[Extrait d'un jeu de données]
————

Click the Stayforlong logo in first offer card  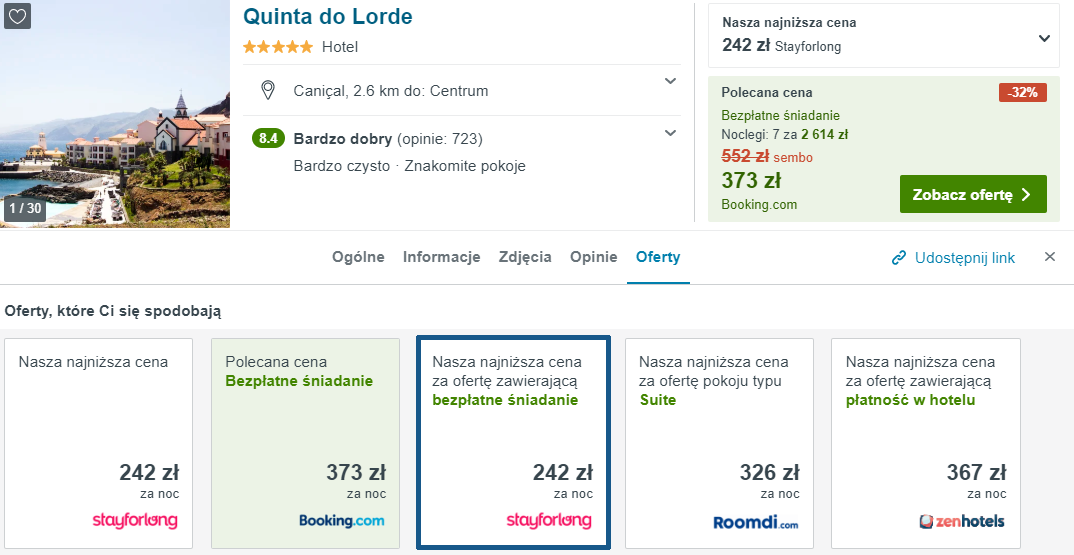click(x=135, y=521)
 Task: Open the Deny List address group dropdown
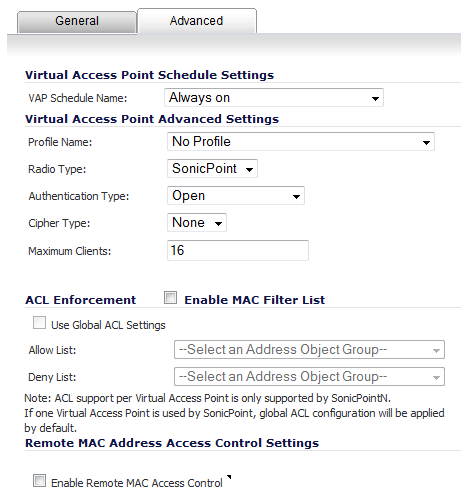[309, 377]
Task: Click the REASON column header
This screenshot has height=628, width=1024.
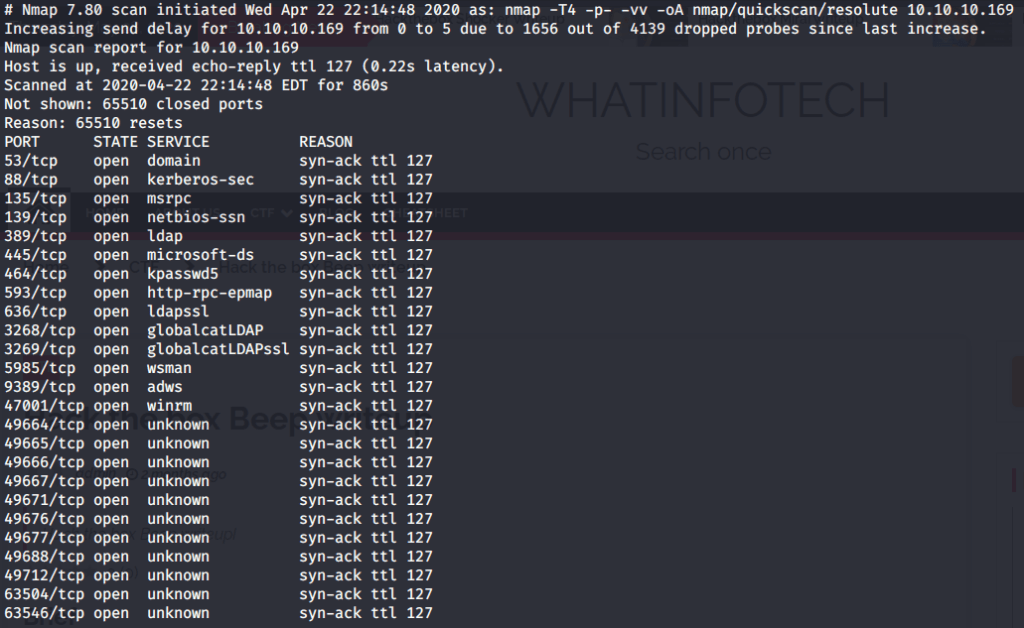Action: coord(326,142)
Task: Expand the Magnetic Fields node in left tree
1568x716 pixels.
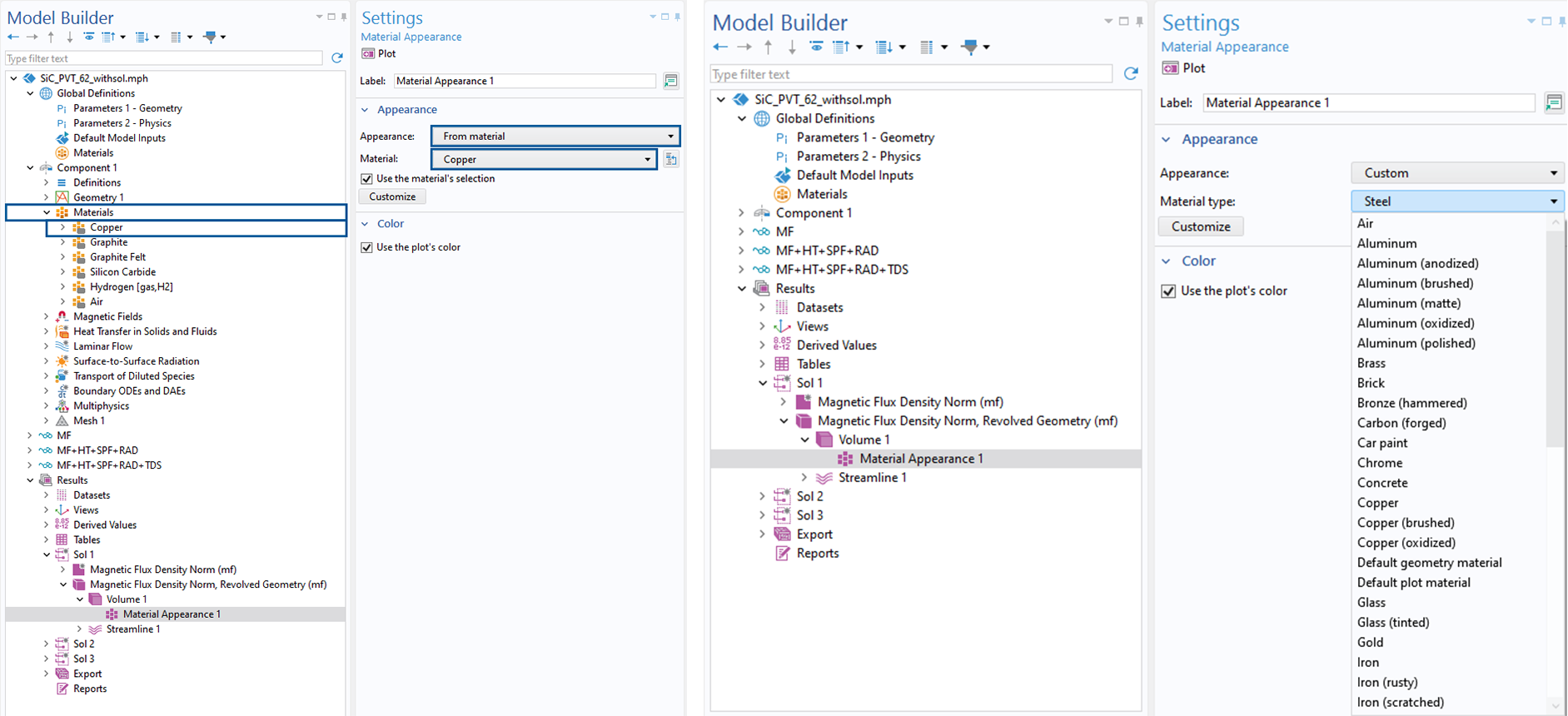Action: 47,316
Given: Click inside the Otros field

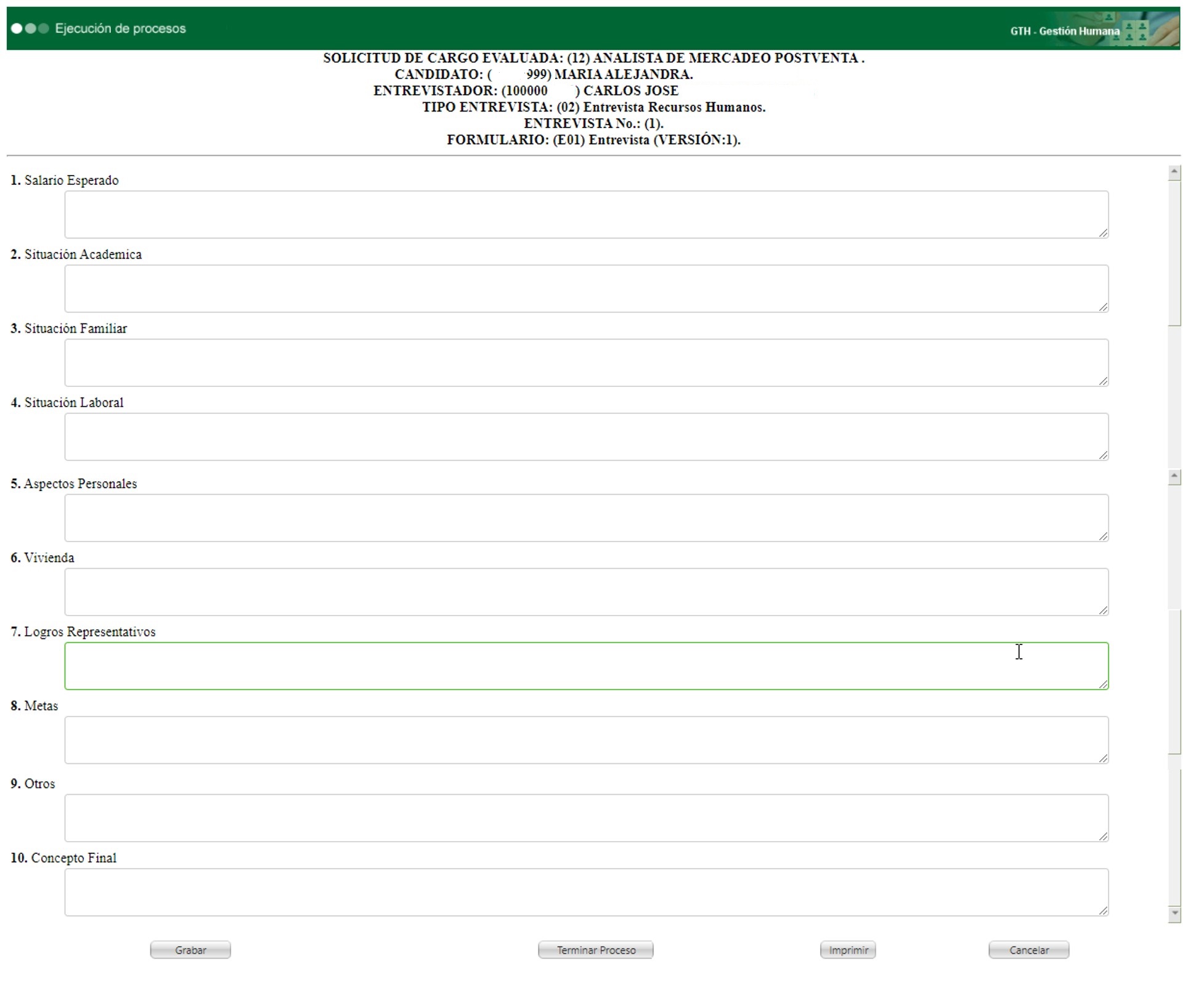Looking at the screenshot, I should pyautogui.click(x=586, y=818).
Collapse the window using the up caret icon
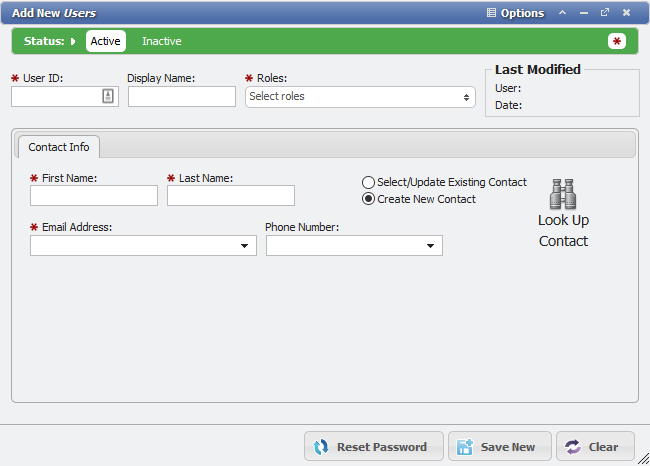Screen dimensions: 650x466 tap(562, 13)
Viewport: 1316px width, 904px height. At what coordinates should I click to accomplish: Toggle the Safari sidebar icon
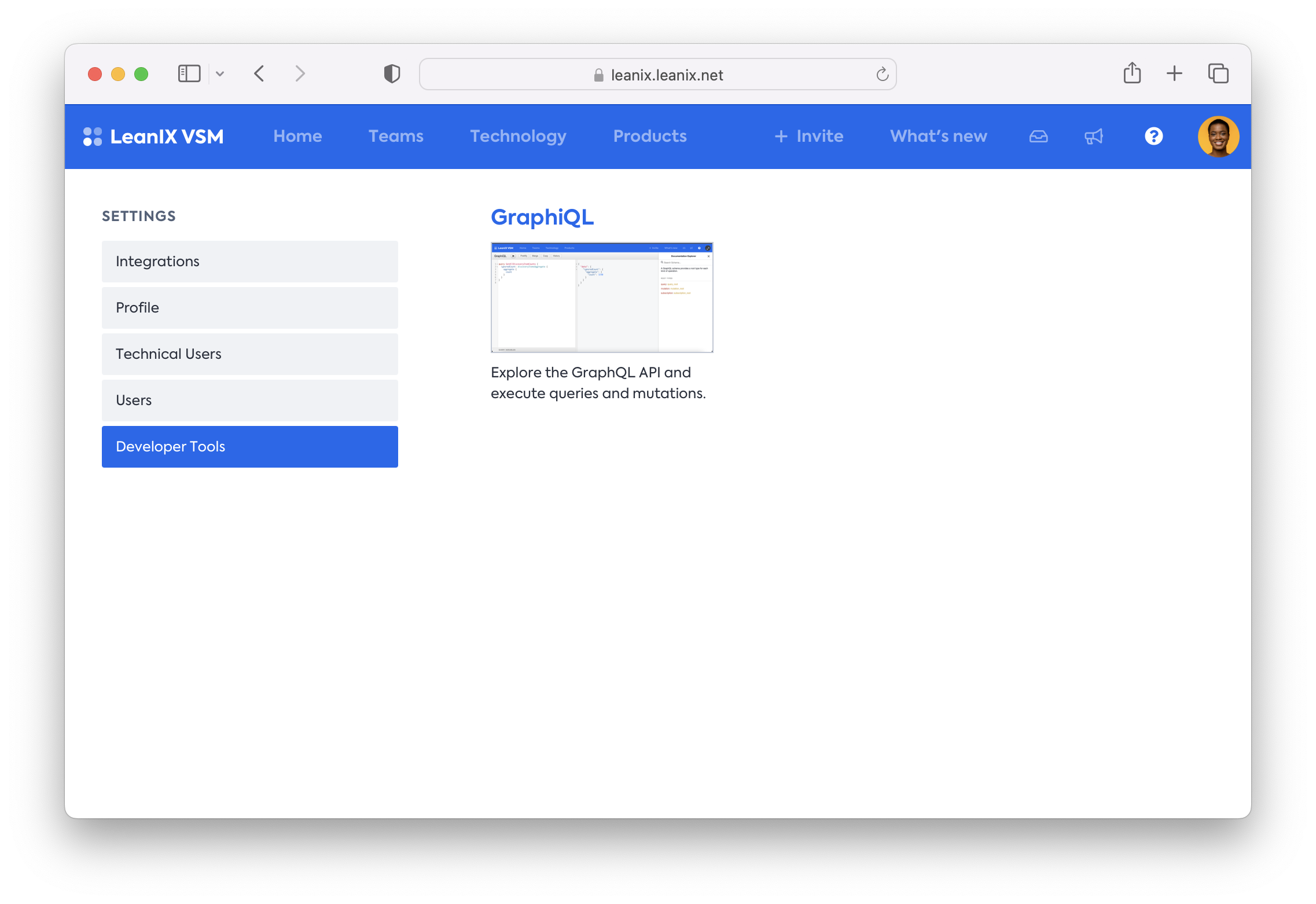click(189, 74)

————

Consigne => Modifiez les lignes situées entre celle qui contient « Given: Click inside the Otros field » et celle qui contient « Screen dimensions: 650x466 tap(562, 13) », toutes deux comprises, en remplaçant « window » par « panel » sans rien changer d'autre. Redonnez uniquement ces lignes, sans les images.

Résultat ci-dessous =>
Given: Click inside the Otros field

Looking at the screenshot, I should pyautogui.click(x=586, y=818).
Collapse the panel using the up caret icon
Screen dimensions: 650x466 tap(562, 13)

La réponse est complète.